Depois do almoço temperado ao fogão à lenha, ele retorna à mureta do
alpendre. Curva-se para ver a casa da moça em fim de adolescência
através dos vãos da ramada da quaresmeira; mas, qual. Não
vislumbrando a casa, senta-se na cadeira de embalo virando palito na
boca, ouvindo a conversa da tia e Mariinha lá dentro. É a primeira
vez em que as ouve conversando, posto que Mariinha estivesse em
viagem. Embora ache imprecisa, pôe ouvido à conversa:
— Esse trem, hein, Mariinha?
— Pois é. Mas a senhora viu a sem-vergonhice de ontem?
— Vi. Quês coisas!
— O que a senhora pensa? Partiu dela?
— Ah, dele também. Mas, digo-lhe uma coisa: esse trem está aqui
desde que meu marido pôs.
— É por aí. O homem veio?
— Qual? Aquele?
— Não, o outro. O que gosta de macarrão com sardinha...
— Veio nada. Mas vou-te contar: esse trem, mesmo enferrujado, vale
um dinheirinho. Ou não?
— Deve valer. Mas sabe por que partiu dela?
— Por quê?
— Ela é tão sem-vergonha que pegou a mão dele e pôs no seio,
querendo que ele lhe sentisse o coração...
— Ah, isso é. Mas, sabe? Penso que aquele outro homem seria o
certo...
— Agora, qual homem vai dispensar de pôr a mão nos seios de uma
mulher? Ah, mas partiu dela mesmo. Eu, hem!
— Parece que estou vendo uma marca nesse trem, Mariinha. Esse trem é
estrangeiro e vale mesmo uma notinha. Por isso meu marido guardou
esse trem aqui na dispensa.
— Quem sabe se a senhora falar com seu Antõe...

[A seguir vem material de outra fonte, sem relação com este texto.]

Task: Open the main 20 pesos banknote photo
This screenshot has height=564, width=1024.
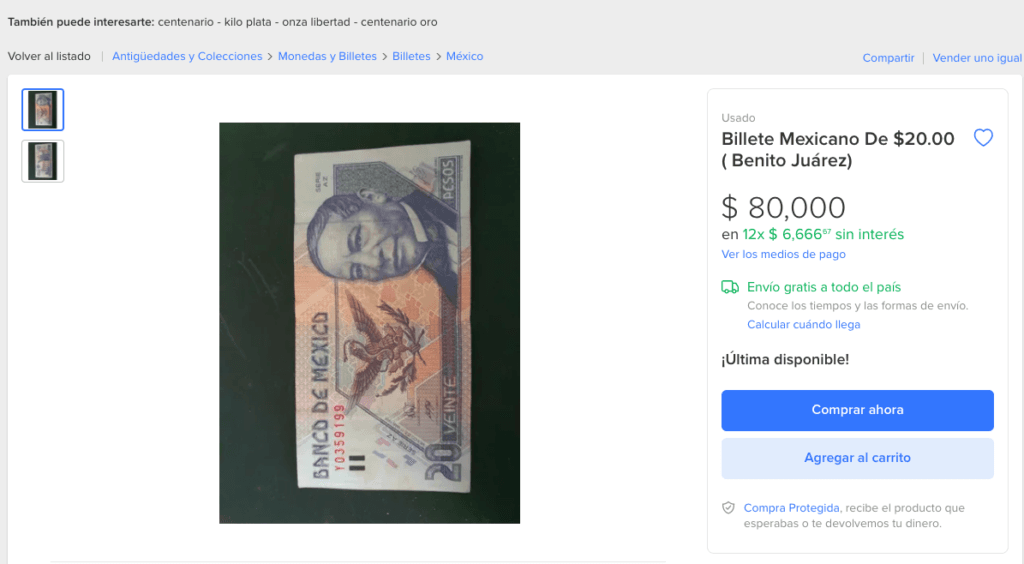Action: [x=370, y=323]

— Seu Antõe Marceneiro falou em vir?
— Não, falou não. É pra ele ver se esse trem tem algum valor. Se não
tiver valor que presta, vai pra montoeira de trens na varanda.

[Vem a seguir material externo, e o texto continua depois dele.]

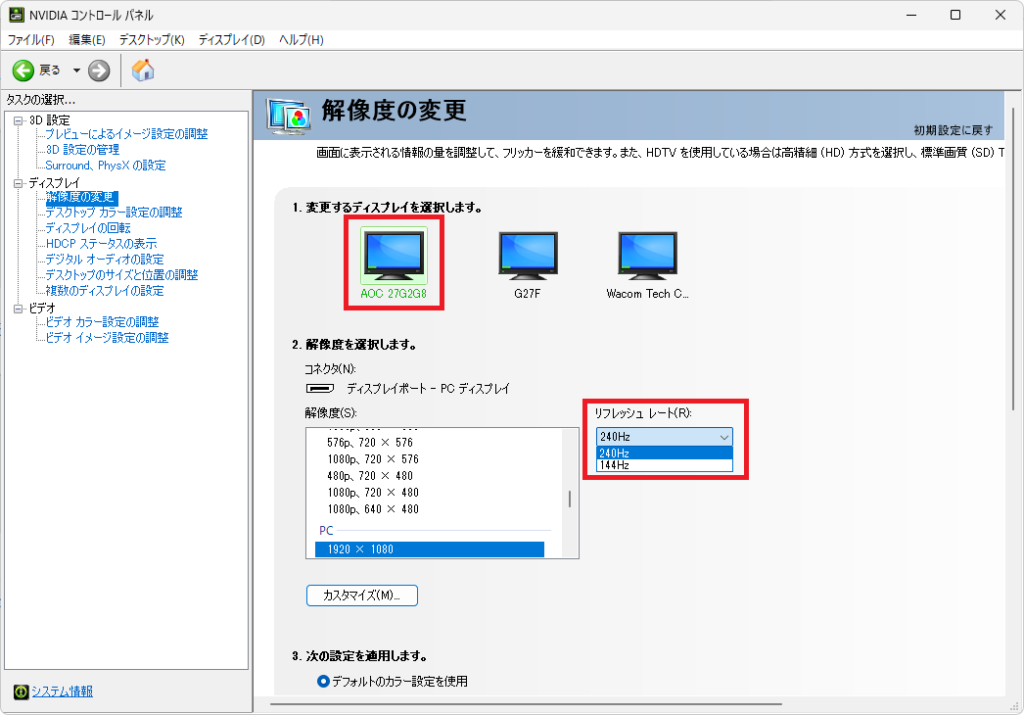This screenshot has width=1024, height=715.
Task: Open the ファイル(F) menu
Action: click(31, 40)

— É mesmo. Mas sabe o que eu acho Mariinha? O homem do macarrão com
sardinha não vem é nada. Conversa fiada.
— É sim. Mas hoje vai ser bom. Hoje a gente fica sabendo quem é que
não tem vergonha naquela história... É hoje!
— É mesmo. De hoje não passa. Não é possível.
Algumas horas depois, ele acorda com a tia, que, de mãos molhadas,
acotovela-lhe no ombro. Ela o acorda para o chá com broa de milho,
enquanto ele acorda para a precisão da conversa imprecisa delas.
Assim, aponta o lápis, diz "já vou, tia" e rascunha uma crônica
descritiva para o seu jornal. Ao chegar da agência dos Correios de
uma portinhola só, encontra as duas desamarrando os aventais. Ainda
pega o finzinho da conversa:
— Bem que eu via esse trem embrulhado e amarrado no fundo da
dispensa com os dizeres de "não mexa".
— Pois é, se o homem vier cadê sardinha?
— Quer saber de uma coisa, Mariinha? Esse trem não vale é nada.
Deixa lá.
— Aonde?
— Ah, pra lá. Vê lá.
Poço da Ressaca. Ilha da Ema. Tocantis, janeiro de 2009.